Source passage:
You are viewing a plain text version of this content. The canonical link for it is here.
Posted to issues@spark.apache.org by "Sean R. Owen (Jira)" <ji...@apache.org> on 2021/09/26 00:53:00 UTC
[jira] [Resolved] (SPARK-35598) Improve Spark-ML PCA analysis

     [ https://issues.apache.org/jira/browse/SPARK-35598?page=com.atlassian.jira.plugin.system.issuetabpanels:all-tabpanel ]

Sean R. Owen resolved SPARK-35598.
----------------------------------
    Resolution: Won't Fix

> Improve Spark-ML PCA analysis
> -----------------------------
>
>                 Key: SPARK-35598
>                 URL: https://issues.apache.org/jira/browse/SPARK-35598
>             Project: Spark
>          Issue Type: Improvement
>          Components: ML, MLlib
>    Affects Versions: 3.1.2
>            Reporter: Antonio Zammuto
>            Priority: Minor
>   Original Estimate: 72h
>  Remaining Estimate: 72h
>
> *Q1. What are you trying to do? Articulate your objectives using absolutely no jargon.*
> When performing a PCA, the covariance matrix is calculate first.
>  In the function RowMAtrix.computeCovariance() there is the following code:
> {code:java}
>     if (rows.first().isInstanceOf[DenseVector]) {
>       computeDenseVectorCovariance(mean, n, m)
>     } else {
>       computeSparseVectorCovariance(mean, n, m)
>     }
> {code}
> As can be seen, there are two different function to compute the covariance matrix depending on whether the matrix is sparse or dense. Now, the decision if the matrix is sparse or dense is based only on the type of the first row (DenseVector or SparseVector).

Stated exercise 1:
Answer these about the SPARK-35598 issue:
(a) What resolution was the issue given?
(b) What priority is the issue listed with?
(c) What is the decision on whether the matrix is sparse or dense based on?

Records supplied:

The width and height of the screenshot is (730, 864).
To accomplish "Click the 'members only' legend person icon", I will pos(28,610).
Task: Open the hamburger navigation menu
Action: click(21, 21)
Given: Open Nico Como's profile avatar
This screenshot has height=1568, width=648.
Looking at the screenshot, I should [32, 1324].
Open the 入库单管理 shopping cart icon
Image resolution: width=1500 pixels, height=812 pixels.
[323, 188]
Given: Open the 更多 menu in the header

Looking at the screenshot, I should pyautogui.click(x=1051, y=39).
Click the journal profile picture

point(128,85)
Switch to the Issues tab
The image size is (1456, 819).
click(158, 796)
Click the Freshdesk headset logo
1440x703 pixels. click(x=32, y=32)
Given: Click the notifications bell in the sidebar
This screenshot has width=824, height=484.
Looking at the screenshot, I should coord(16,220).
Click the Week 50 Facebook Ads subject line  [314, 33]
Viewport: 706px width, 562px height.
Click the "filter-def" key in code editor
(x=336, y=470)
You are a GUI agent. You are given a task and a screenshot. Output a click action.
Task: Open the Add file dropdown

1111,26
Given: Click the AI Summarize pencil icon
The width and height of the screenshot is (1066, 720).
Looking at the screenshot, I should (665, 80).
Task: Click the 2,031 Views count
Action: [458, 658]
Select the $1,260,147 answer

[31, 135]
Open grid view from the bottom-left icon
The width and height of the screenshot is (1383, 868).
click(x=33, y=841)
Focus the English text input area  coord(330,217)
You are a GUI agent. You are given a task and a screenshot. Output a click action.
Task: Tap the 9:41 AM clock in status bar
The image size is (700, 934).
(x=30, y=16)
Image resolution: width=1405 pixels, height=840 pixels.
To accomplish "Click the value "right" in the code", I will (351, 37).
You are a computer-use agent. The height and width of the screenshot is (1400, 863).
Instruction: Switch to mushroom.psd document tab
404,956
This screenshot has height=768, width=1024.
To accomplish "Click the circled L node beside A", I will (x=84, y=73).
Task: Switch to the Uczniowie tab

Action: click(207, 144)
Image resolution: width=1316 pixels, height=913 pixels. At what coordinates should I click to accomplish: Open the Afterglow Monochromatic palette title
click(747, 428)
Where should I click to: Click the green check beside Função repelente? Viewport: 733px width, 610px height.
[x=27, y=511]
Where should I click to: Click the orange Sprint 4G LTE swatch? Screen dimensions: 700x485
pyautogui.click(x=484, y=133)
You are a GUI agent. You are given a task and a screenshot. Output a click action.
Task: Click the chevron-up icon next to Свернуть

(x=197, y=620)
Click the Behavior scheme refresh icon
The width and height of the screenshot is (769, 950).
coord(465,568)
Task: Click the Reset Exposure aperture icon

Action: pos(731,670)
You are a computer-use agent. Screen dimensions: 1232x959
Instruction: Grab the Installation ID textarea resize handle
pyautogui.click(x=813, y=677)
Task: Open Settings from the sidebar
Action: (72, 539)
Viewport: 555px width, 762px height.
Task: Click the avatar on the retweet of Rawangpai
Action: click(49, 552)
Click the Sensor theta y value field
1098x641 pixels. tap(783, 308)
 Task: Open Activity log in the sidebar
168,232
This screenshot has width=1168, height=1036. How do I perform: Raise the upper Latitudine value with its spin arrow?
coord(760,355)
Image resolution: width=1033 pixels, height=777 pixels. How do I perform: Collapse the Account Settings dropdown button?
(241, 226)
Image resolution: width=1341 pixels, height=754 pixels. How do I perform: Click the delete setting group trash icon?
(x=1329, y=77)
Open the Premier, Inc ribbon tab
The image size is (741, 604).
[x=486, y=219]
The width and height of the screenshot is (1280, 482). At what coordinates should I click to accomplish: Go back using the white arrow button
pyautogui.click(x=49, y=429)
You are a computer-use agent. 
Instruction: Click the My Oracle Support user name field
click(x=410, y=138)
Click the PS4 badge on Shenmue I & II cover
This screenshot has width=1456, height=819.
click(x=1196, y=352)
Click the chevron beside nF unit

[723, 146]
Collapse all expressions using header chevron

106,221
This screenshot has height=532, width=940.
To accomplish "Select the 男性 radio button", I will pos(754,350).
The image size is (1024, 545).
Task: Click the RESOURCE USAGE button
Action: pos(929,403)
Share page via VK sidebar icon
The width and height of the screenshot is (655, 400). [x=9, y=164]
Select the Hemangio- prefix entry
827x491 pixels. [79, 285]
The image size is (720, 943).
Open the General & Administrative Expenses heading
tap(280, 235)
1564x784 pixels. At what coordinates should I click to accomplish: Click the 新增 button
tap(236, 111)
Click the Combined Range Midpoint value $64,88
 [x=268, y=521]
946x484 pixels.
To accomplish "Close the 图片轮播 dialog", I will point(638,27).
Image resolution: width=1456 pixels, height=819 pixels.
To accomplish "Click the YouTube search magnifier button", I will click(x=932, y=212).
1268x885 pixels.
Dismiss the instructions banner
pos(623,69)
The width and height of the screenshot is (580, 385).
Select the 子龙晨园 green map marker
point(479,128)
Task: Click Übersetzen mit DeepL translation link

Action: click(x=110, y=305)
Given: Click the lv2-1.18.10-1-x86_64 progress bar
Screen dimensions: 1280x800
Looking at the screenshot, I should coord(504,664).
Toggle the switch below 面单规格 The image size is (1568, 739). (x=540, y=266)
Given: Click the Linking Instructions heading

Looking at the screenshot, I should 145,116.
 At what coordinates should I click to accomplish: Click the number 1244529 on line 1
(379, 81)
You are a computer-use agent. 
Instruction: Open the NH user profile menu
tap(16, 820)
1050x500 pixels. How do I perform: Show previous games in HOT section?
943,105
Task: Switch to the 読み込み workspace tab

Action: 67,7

Stated exercise 2: Can you repeat the records word for word, from the line with "Open grid view from the bottom-left icon" through the line with "(x=30, y=16)", both lines included?

Full answer 1:
(a) Won't Fix
(b) Minor
(c) Only the type of the first row (DenseVector or SparseVector).

Full answer 2:
Open grid view from the bottom-left icon
The width and height of the screenshot is (1383, 868).
click(x=33, y=841)
Focus the English text input area  coord(330,217)
You are a GUI agent. You are given a task and a screenshot. Output a click action.
Task: Tap the 9:41 AM clock in status bar
The image size is (700, 934).
(x=30, y=16)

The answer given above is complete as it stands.